July is Bladder Cancer Awareness Month
Bladder cancer is not an uncommon cancer in either people or pets. Somewhere between 1 in 28 to 1 in 84 people will develop the disease. In dogs, two percent will develop the disease, but certain breeds—Scottish Terriers, Shetland Sheepdogs, Beagles, and West Highland White Terriers—have a much higher risk of developing bladder transitional cell carcinoma. Of these breeds, Scottish Terriers have the highest risk, with an almost 20-fold increased risk compared with mixed-breed dogs. In addition to breed, another risk factor in dogs is the exposure to herbicides and/or pesticides on lawns.

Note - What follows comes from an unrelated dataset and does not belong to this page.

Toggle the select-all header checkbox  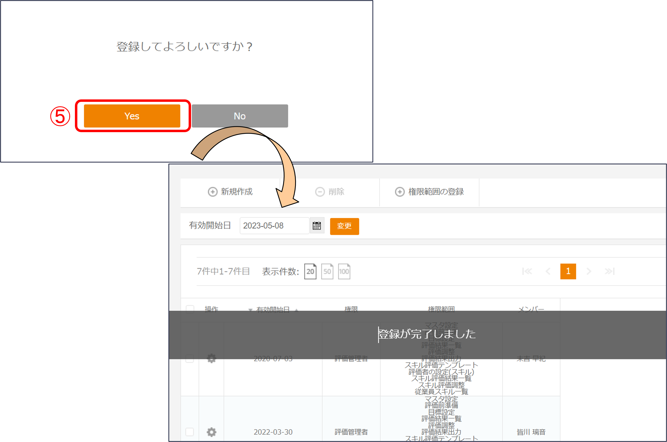[190, 309]
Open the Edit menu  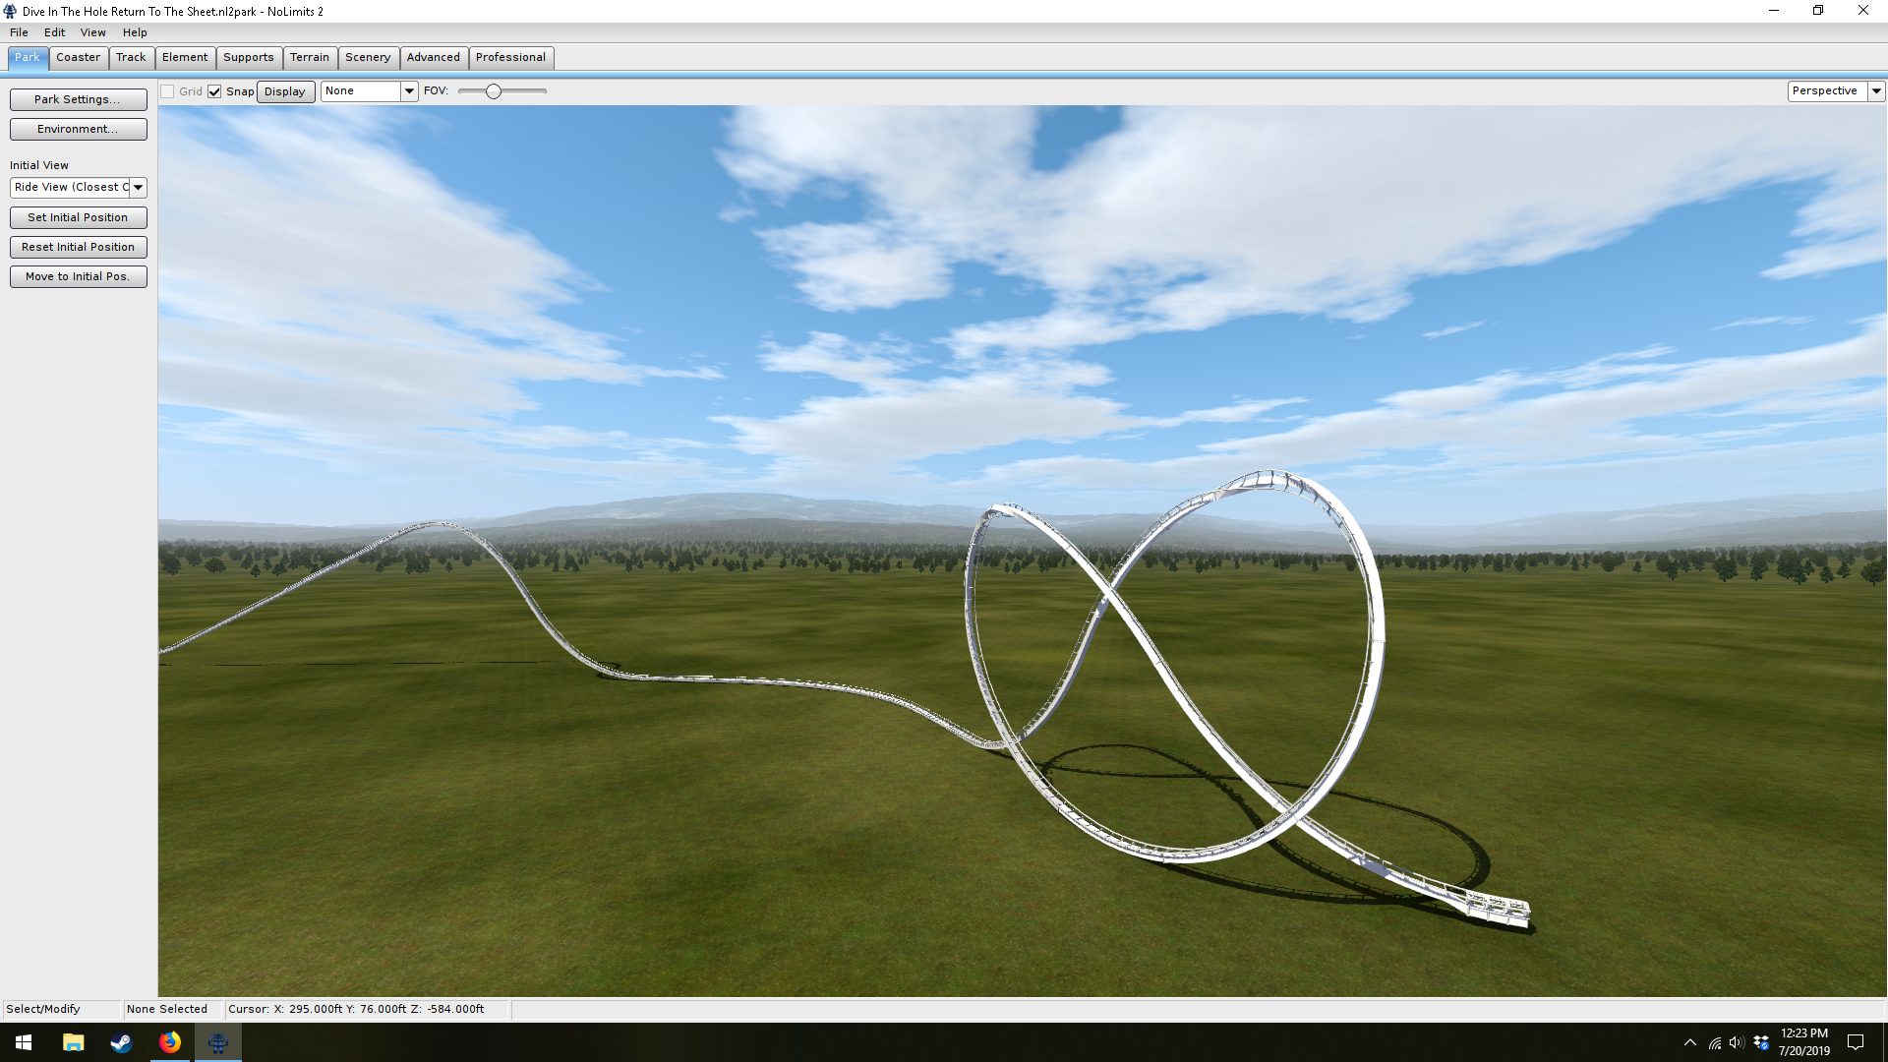point(54,32)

The signs of bladder cancer in people and dogs, straining to urinate, increased frequency of urination, and blood in the urine, are similar. Because our pets cannot talk to us about symptoms, we often detect bladder cancer at a more advanced stage than in people, making treatment less effective. The Bladder Tumor Antigen (BTA) test may be very useful in screening young dogs in high-risk breeds. The test is very simple, inexpensive and can be performed by most general veterinarians. The test is very sensitive—meaning it is very good at detecting the disease if it exists, but it is not very specific—meaning it is NOT very good at telling us that a positive test actually means that the dog has the disease. However, if Scottish Terriers, Shetland Sheepdogs, Beagles, and West Highland White Terriers were routinely screened with the BTA, a negative result would inform the owner with a high probability that the dog is free of bladder cancer at the time of testing.
Bottom line, the best advice for decreasing risk of bladder cancer in your pets is to:
- Restrict their exposure to herbicides and pesticides, if you must use them and your dog is exposed, bathe them as soon as possible.
- Become familiar with the early warning signs of bladder cancer, reporting symptoms to your vet.
- Screen high-risk breeds yearly beginning when they are young as part of a routine check-up.